Im Rahmen der fachpraktischen Prüfung im Studiengang Kunst der Universität Potsdam, ist jeder Student angehalten eine, seine, Ausstellung zu organisieren. Um eine solche Ausstellung bestücken zu können, beschäftigen sich die Studenten über mehrere Semester mit einem Thema und versuchen hierzu künstlerische Umsetzungen zu finden. Diese sollen dann in der fachpraktischen Prüfung präsentiert werden.

Da es den zukünftigen Kunstlehrern ein Anliegen ist Kunst zu vermitteln bzw. künstlerisches Denken zu fördern, wird hier auch mal gezeigt, was „eigentlich der Pauker so macht“.

Anke Beditsch zeigt Druckgrafiken auf Papier zum Thema „Abhängigkeiten“. Das Experimentieren mit unterschiedlichen handwerklichen Drucktechniken und die Auseinandersetzung mit dem Thema ließ eine Serie von Aquatinten entstehen.

Forster Herchenbach stellt abstrakte Malerei um die Beschäftigung mit Improvisationsmusik u. a. von John Cage vor. Acrylfarben, Ölfarben, Ölkreiden und Kohlekreiden auf Leinwand bilden neue Strukturen und Rhythmen – Bass und Schlagzeug spielen sich entgegen.

Antje Köhler präsentiert Skulpturen zum Thema „Exponentiales Wachstum“. Die Beschäftigung mit dem mathematischen Phänomen des Wachstums durch Verdoppelung ließ mehrteilige Skulpturen entstehen.

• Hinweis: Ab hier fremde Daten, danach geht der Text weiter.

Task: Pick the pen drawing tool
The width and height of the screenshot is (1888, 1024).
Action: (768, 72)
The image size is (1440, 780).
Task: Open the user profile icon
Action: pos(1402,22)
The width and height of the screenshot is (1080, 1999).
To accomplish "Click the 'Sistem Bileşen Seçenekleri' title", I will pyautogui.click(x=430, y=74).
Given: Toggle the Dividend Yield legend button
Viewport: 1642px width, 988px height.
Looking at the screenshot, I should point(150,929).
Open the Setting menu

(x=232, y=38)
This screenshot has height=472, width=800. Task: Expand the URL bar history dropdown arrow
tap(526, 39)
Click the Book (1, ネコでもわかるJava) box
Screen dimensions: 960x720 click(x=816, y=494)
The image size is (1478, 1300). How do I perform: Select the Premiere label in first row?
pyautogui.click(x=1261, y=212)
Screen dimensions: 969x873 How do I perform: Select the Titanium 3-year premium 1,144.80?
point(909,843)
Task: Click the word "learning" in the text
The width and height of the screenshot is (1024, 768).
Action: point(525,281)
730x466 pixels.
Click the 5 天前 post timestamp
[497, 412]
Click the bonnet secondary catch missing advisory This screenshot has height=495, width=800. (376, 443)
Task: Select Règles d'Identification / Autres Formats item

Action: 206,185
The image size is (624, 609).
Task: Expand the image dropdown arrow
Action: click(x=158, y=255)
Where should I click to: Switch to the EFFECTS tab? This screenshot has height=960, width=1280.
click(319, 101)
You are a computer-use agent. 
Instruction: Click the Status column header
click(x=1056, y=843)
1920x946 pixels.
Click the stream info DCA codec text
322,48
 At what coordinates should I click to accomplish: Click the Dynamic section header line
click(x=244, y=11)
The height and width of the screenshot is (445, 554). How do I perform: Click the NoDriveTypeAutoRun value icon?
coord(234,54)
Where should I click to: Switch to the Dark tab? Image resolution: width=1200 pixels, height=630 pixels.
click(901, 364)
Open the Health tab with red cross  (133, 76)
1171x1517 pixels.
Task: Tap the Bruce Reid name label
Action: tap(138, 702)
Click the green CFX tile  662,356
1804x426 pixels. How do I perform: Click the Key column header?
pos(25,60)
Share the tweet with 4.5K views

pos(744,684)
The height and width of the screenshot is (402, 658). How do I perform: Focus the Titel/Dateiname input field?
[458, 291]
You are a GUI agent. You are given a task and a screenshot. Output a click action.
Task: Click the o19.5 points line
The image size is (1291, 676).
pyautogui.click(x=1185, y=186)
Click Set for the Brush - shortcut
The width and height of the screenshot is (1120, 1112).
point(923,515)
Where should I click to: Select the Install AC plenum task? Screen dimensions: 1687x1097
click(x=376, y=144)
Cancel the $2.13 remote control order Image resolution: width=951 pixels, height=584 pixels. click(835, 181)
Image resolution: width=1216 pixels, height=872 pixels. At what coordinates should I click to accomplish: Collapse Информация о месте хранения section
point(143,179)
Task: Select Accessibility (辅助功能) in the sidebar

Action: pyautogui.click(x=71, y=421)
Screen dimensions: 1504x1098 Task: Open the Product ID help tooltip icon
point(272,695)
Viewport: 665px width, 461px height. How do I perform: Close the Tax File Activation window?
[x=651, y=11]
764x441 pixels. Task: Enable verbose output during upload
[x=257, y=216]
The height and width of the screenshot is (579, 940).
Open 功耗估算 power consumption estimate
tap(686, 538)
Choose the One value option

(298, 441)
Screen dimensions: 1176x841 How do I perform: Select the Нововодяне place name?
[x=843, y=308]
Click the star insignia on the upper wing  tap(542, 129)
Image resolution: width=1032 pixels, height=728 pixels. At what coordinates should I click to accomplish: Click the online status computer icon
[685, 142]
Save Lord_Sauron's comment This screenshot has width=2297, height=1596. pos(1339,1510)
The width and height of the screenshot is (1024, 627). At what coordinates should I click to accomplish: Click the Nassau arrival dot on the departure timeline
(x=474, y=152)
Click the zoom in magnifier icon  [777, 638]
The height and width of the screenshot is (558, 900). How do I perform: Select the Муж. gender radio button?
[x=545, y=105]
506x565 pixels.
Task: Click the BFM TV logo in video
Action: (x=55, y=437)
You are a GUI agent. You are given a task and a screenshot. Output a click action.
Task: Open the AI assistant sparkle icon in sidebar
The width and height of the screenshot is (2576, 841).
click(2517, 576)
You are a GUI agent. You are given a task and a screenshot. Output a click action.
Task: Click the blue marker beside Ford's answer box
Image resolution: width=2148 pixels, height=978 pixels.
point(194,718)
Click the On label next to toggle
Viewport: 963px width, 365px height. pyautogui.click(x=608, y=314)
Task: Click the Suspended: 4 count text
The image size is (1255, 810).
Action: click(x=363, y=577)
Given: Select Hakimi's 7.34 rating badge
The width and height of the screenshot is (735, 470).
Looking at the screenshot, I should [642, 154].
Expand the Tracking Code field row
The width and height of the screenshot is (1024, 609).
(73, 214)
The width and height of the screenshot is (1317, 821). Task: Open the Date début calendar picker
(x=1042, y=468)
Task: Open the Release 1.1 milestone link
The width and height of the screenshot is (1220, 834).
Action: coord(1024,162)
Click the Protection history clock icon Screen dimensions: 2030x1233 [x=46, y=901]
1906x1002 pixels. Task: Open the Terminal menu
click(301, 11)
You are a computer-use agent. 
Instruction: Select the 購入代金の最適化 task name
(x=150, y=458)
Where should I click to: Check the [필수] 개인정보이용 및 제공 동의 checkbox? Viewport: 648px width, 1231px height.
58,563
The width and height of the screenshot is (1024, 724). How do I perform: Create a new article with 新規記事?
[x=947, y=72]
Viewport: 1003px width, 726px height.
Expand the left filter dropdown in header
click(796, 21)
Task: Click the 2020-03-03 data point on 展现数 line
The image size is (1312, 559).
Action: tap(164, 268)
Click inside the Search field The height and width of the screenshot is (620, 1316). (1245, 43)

Anja Kühnrich bietet abstrakte Malerei auf Leinwand, entstanden im Rahmen der fachpraktischen Prüfung im Studiengang Kunst der Universität Potsdam. Die Auseinandersetzung mit den Techniken und Prinzipien der autonomen Malerei und einer gestischen und experimentellen Malweise lassen Farbwelten nur der Malerei willen entstehen.

Sylvia Lehmann stellt Malereien zum Thema „Zwischenräume – Spielräume“ aus. Informelle Bildräume entstehen durch eine spielerisch-experimentelle Malweise - die künstlerische Auseinandersetzung mit den Räumen „dazwischen“.

Cindy Reinisch lässt sich auf abstrakte Malerei auf Leinwand zum Thema „Herzschlag“ ein. Verschiedene Malerische Techniken lassen unterschiedliche Oberflächen entstehen, die ein spannendes Zusammenspiel der Flächen hervorbringen.